__Exercise instructions__: Locate the line bearing "ABOUT US (61, 242)" in the material below, then reproduce it and each following line up to and including the line bearing "[Close dialog] (2412, 16)".

-- Opening Marker --

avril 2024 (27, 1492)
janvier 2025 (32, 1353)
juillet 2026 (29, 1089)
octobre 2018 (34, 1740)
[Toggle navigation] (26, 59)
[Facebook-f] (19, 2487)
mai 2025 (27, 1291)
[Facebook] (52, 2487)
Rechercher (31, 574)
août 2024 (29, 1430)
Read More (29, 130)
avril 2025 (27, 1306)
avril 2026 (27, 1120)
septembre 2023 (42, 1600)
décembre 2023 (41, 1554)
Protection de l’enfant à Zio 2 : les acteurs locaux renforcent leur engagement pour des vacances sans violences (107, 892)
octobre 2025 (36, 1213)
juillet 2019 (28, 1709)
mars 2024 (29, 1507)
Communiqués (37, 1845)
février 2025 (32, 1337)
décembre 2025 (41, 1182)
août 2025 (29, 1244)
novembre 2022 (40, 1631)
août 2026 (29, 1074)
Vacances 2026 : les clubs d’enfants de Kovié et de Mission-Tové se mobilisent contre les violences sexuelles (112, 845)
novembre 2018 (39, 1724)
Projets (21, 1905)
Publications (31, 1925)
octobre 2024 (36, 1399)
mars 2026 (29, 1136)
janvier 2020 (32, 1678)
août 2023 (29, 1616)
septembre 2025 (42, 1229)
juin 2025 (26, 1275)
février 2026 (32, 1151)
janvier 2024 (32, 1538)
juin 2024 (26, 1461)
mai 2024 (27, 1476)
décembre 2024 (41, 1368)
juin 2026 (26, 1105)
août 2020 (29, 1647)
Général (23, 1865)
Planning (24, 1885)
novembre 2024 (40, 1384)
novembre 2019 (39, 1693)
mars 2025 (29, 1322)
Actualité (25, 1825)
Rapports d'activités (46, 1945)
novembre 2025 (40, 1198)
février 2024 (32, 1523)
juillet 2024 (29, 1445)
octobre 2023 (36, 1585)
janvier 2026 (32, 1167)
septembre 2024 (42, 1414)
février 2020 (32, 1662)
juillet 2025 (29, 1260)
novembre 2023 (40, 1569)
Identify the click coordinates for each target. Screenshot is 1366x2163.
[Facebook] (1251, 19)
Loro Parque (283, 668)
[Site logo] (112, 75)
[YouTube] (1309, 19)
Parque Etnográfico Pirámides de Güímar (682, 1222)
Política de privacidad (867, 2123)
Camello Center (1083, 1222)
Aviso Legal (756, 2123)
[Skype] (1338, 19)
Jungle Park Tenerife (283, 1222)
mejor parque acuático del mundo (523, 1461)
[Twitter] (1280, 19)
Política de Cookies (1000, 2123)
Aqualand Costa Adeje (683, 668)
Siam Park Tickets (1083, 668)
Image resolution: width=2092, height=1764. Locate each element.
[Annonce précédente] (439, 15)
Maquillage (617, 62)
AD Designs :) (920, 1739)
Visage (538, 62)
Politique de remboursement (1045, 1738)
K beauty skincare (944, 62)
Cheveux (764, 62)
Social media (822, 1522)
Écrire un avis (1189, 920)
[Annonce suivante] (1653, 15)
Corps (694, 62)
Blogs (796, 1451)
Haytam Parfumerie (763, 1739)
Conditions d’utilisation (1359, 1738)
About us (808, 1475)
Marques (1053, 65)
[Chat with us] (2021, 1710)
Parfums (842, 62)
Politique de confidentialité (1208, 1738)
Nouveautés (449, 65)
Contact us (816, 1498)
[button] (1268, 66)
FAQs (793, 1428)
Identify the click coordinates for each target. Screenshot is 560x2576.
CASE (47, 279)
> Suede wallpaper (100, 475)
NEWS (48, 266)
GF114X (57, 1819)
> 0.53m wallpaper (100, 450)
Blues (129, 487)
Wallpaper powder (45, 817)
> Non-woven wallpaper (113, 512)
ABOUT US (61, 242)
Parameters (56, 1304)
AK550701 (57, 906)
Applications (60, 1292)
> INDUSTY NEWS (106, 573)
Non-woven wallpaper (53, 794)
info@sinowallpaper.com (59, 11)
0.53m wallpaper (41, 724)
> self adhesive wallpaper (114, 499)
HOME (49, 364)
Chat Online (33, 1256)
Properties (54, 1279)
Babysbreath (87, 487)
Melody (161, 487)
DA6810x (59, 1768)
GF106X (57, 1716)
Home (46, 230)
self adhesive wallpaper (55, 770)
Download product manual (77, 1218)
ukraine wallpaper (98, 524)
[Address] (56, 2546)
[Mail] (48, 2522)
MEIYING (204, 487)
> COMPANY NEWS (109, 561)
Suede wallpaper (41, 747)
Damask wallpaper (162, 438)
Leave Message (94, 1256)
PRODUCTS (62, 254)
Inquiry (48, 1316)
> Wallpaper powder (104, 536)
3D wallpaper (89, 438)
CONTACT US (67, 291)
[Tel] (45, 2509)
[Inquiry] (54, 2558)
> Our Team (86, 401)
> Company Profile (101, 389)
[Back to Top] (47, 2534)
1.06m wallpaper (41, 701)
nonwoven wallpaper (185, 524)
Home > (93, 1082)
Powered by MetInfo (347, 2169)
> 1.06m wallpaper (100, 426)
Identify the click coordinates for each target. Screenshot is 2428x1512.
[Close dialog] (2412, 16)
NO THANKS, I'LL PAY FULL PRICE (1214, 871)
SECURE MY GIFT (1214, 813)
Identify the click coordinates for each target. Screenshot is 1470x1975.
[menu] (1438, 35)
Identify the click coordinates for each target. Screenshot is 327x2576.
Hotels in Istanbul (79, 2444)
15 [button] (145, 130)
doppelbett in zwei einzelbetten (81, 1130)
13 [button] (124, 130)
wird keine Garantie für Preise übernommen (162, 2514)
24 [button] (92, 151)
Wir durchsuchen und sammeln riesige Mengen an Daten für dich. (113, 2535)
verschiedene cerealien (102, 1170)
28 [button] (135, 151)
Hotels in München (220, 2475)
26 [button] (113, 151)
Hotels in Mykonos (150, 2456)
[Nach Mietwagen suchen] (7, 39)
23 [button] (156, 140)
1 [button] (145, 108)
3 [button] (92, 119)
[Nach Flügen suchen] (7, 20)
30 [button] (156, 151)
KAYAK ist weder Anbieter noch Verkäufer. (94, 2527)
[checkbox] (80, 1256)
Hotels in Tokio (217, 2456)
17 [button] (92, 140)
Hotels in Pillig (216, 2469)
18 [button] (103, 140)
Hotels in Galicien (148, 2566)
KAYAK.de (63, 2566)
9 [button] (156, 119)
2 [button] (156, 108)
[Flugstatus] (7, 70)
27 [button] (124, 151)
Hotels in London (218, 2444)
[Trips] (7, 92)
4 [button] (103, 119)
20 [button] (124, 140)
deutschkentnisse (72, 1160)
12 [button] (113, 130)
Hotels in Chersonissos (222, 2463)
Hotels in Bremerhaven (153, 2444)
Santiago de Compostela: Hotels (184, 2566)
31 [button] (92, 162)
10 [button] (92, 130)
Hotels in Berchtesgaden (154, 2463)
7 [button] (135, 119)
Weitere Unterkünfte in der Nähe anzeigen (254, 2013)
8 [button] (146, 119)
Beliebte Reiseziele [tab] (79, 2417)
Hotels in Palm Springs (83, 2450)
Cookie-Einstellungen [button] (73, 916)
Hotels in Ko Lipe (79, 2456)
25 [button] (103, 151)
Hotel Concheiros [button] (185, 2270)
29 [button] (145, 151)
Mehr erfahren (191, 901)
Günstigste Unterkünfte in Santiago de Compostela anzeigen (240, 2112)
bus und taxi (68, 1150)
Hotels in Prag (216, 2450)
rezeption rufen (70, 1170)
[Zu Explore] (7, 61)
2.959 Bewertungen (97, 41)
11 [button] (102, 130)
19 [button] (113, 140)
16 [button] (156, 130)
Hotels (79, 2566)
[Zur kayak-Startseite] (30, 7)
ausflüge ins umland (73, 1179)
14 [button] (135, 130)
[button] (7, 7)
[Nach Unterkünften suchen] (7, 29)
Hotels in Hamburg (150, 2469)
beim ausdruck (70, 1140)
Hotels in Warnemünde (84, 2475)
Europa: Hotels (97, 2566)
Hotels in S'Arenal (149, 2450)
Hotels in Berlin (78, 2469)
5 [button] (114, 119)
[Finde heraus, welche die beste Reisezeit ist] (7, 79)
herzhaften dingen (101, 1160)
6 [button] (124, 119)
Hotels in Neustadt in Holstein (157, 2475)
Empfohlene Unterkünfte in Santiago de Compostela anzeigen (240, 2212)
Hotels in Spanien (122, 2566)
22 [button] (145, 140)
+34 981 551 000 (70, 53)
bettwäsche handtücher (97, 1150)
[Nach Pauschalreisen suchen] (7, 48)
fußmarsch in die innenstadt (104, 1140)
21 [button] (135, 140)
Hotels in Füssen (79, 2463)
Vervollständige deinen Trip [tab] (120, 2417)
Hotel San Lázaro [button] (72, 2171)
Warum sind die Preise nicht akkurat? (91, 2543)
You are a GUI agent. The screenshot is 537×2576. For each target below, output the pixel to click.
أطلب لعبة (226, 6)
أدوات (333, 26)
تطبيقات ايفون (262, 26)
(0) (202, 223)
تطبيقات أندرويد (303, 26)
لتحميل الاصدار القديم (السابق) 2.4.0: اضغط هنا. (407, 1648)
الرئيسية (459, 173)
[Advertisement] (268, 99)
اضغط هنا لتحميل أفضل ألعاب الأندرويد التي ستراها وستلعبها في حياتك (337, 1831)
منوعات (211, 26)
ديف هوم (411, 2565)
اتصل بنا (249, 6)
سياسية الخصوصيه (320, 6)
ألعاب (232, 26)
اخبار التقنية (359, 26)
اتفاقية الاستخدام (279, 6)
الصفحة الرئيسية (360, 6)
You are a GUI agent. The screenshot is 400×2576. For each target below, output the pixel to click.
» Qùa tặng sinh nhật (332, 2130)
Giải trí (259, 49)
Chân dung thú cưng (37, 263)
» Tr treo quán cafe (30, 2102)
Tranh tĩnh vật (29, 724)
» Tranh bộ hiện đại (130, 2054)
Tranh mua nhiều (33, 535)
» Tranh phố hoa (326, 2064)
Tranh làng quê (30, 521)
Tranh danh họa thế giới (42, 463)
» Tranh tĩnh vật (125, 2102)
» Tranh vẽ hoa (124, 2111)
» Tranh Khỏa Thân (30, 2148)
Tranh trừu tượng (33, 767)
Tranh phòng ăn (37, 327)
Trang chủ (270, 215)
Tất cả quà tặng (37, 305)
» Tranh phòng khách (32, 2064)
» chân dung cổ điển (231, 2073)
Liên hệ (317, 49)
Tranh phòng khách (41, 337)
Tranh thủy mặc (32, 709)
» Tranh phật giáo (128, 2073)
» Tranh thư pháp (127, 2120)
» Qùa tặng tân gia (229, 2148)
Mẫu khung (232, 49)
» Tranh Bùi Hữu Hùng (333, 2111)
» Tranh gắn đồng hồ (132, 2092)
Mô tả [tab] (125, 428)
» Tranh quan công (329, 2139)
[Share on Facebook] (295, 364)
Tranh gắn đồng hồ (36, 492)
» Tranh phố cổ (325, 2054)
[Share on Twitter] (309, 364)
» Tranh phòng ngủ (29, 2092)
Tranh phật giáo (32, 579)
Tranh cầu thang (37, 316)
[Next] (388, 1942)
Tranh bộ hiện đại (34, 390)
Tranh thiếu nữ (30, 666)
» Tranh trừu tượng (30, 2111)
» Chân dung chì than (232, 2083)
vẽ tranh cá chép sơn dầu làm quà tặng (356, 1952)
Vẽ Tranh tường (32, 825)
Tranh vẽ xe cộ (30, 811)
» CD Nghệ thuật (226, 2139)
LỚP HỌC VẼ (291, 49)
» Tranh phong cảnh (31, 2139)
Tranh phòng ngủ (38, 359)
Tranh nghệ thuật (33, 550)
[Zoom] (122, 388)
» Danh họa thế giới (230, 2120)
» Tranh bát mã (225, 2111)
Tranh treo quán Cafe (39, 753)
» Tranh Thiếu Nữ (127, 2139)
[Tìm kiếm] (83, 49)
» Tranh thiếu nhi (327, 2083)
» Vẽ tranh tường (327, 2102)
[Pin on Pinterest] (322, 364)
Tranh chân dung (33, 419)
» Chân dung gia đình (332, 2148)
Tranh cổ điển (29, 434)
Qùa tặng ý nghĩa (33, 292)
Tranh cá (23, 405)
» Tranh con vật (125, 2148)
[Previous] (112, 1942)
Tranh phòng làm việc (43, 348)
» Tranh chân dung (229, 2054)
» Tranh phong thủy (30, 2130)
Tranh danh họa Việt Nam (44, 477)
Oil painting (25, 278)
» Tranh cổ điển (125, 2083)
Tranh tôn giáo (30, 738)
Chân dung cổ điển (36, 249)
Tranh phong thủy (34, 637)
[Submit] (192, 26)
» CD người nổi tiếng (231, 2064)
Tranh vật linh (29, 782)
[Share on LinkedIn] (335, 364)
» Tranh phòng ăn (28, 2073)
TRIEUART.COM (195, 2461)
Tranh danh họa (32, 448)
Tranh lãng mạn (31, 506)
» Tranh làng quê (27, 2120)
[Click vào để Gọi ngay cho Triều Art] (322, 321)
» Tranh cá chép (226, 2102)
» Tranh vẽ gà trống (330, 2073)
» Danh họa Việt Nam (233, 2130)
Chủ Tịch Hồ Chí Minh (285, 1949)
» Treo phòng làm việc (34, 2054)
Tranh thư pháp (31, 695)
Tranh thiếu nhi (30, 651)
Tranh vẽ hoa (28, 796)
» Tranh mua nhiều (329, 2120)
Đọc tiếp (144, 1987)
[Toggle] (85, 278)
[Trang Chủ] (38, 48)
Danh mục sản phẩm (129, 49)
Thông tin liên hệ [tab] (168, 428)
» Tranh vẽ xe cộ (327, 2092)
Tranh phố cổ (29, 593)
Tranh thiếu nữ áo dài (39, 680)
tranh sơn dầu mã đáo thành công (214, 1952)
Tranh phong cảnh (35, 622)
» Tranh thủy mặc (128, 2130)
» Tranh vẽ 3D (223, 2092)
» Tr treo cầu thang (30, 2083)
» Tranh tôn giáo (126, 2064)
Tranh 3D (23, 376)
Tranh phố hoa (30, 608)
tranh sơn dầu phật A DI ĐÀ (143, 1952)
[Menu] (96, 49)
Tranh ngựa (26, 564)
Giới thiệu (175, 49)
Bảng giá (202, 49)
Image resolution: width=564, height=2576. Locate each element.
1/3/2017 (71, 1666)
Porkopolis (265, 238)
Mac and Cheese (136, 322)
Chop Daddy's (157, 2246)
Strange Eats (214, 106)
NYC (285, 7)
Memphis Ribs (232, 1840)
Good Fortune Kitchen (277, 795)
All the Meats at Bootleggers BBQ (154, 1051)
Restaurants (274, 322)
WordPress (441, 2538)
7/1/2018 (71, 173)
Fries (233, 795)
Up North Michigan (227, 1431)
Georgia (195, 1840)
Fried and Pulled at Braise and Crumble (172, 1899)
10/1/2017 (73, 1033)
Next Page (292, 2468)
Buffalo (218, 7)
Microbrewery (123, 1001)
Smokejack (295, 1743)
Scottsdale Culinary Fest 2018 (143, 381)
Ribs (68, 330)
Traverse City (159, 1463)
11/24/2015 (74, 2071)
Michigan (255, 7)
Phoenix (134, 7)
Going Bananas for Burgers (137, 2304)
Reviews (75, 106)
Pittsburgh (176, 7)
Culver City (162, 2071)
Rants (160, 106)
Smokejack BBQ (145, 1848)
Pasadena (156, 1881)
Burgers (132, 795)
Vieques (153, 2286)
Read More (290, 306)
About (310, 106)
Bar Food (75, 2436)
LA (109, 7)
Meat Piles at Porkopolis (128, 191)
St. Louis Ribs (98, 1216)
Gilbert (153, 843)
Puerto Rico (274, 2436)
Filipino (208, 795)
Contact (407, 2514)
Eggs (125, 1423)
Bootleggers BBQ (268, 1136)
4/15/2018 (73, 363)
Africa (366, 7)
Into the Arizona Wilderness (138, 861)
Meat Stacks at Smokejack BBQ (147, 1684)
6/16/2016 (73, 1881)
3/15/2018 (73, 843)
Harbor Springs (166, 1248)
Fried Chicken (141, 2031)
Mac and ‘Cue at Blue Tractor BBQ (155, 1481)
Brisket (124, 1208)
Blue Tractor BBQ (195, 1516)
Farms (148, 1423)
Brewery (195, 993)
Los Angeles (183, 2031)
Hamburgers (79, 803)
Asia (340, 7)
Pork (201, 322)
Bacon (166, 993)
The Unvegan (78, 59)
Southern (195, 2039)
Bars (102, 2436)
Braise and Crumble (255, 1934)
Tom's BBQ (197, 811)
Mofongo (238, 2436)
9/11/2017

-- Closing Marker --

__Solution to this exercise__:
ABOUT US (61, 242)
Parameters (56, 1304)
AK550701 (57, 906)
Applications (60, 1292)
> INDUSTY NEWS (106, 573)
Non-woven wallpaper (53, 794)
info@sinowallpaper.com (59, 11)
0.53m wallpaper (41, 724)
> self adhesive wallpaper (114, 499)
HOME (49, 364)
Chat Online (33, 1256)
Properties (54, 1279)
Babysbreath (87, 487)
Melody (161, 487)
DA6810x (59, 1768)
GF106X (57, 1716)
Home (46, 230)
self adhesive wallpaper (55, 770)
Download product manual (77, 1218)
ukraine wallpaper (98, 524)
[Address] (56, 2546)
[Mail] (48, 2522)
MEIYING (204, 487)
> COMPANY NEWS (109, 561)
Suede wallpaper (41, 747)
Damask wallpaper (162, 438)
Leave Message (94, 1256)
PRODUCTS (62, 254)
Inquiry (48, 1316)
> Wallpaper powder (104, 536)
3D wallpaper (89, 438)
CONTACT US (67, 291)
[Tel] (45, 2509)
[Inquiry] (54, 2558)
> Our Team (86, 401)
> Company Profile (101, 389)
[Back to Top] (47, 2534)
1.06m wallpaper (41, 701)
nonwoven wallpaper (185, 524)
Home > (93, 1082)
Powered by MetInfo (347, 2169)
> 1.06m wallpaper (100, 426)
Identify the click coordinates for each target. Screenshot is 2428x1512.
[Close dialog] (2412, 16)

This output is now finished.